How to run actor in Apify: how to run section

Local use

It is not necessary to use the apify.com service to use actor. Copy this repository and install node dependencies, for example, this way:

git clone git@github.com:Ganevru/actor-webdesignernews-scraper.git
cd actor-webdesignernews-scraper
npm install

Create in the root of project: apify_storage/key_value_stores/default/INPUT.json

In INPUT.json, write your settings, for example:

{
  "startUrl": "https://webdesignernews.com/page/3",
  "wayToScrape": "old",
  "maxRequestsPerCrawl": 3,
  "maxRequestRetries": 3,
  "maxConcurrency": 3,
  "liveView": true,
  "proxyConfiguration": {
    "useApifyProxy": false
  }
}

Start scrapping with command:

npm run local-start

Or, if you need a clean start:

npm run local-start-fresh

This will remove the results of all previous launches!

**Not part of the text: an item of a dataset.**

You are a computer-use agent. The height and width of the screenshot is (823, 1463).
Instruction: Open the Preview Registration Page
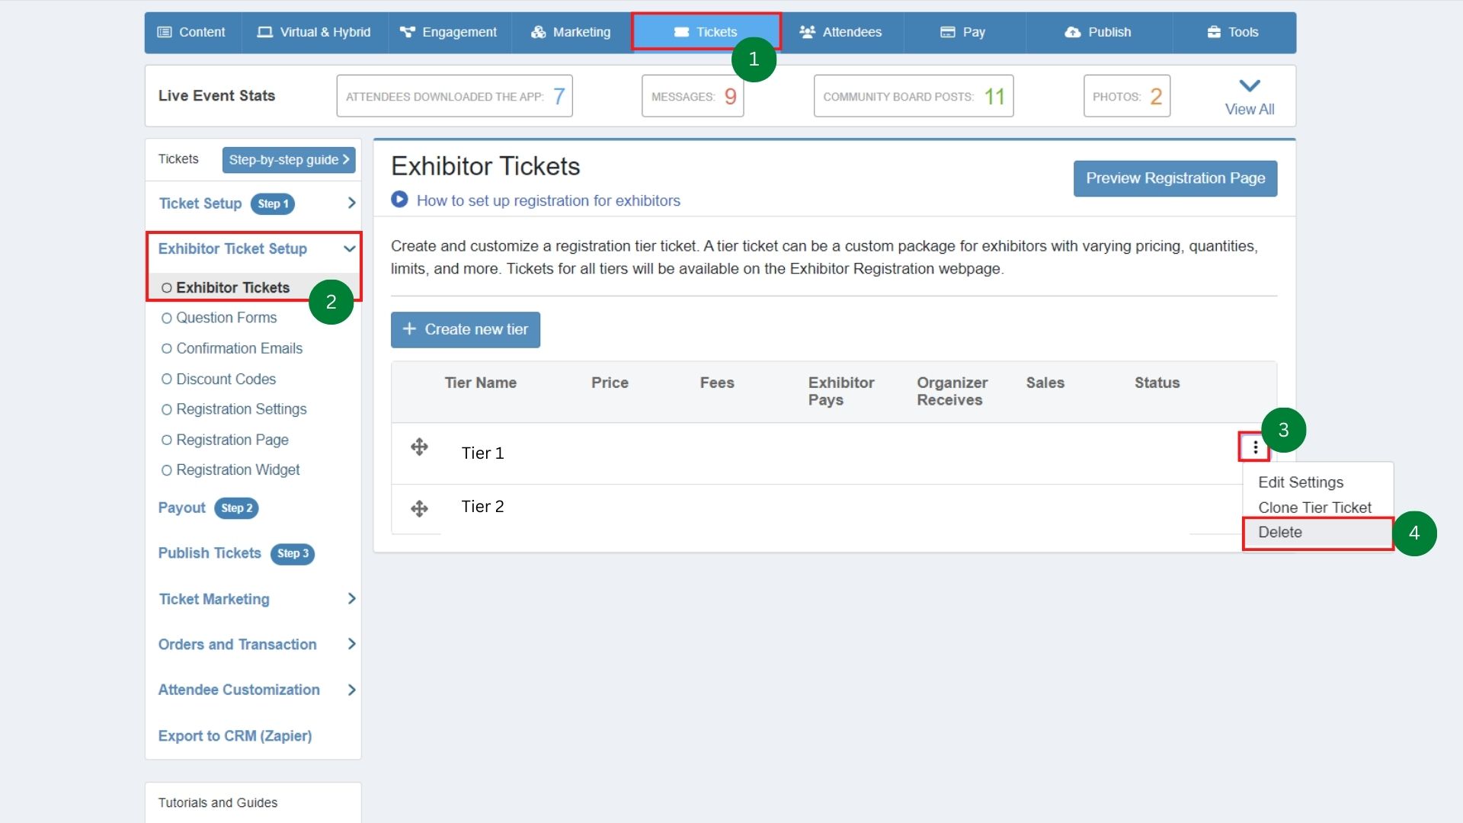[1175, 178]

The result of the launch will be in apify_storage/datasets/default

It will be something like this:

{
  "title": "AMP Pages Fundamentally Changing How the Web Works",
  "vote": 47,
  "thumb": "https://webdesignernews.s3.amazonaws.com/post_images/2657750/vlcsnap-2019-04-17-00h58m00s057-728x407-1d95-140x112.jpg",
  "link": "https://www.webdesignernews.com/redirect/id/2657750",
  "source": "androidpolice.com",
  "date": "2 days ago",
  "requestUrl": "https://webdesignernews.com/page/3"
}
{
  "title": "Managing Complexity",
  "vote": 71,
  "thumb": "https://webdesignernews.s3.amazonaws.com/post_images/2657412/1*RiHC2-4TI3SKYnw4TCSbrg-f33b-140x112.jpeg",
  "link": "https://www.webdesignernews.com/redirect/id/2657412",
  "source": "uxdesign.cc",
  "date": "4 days ago",
  "requestUrl": "https://webdesignernews.com/page/4"
}
{
  "title": "The Psychology of Pricing",
  "vote": 111,
  "thumb": "https://webdesignernews.s3.amazonaws.com/post_images/2659276/price-comparison-old-ug-e5f2-140x112.png",
  "link": "https://www.webdesignernews.com/redirect/id/2659276",
  "source": "quicksprout.com",
  "date": "2 days ago",
  "requestUrl": "https://webdesignernews.com/page/3"
}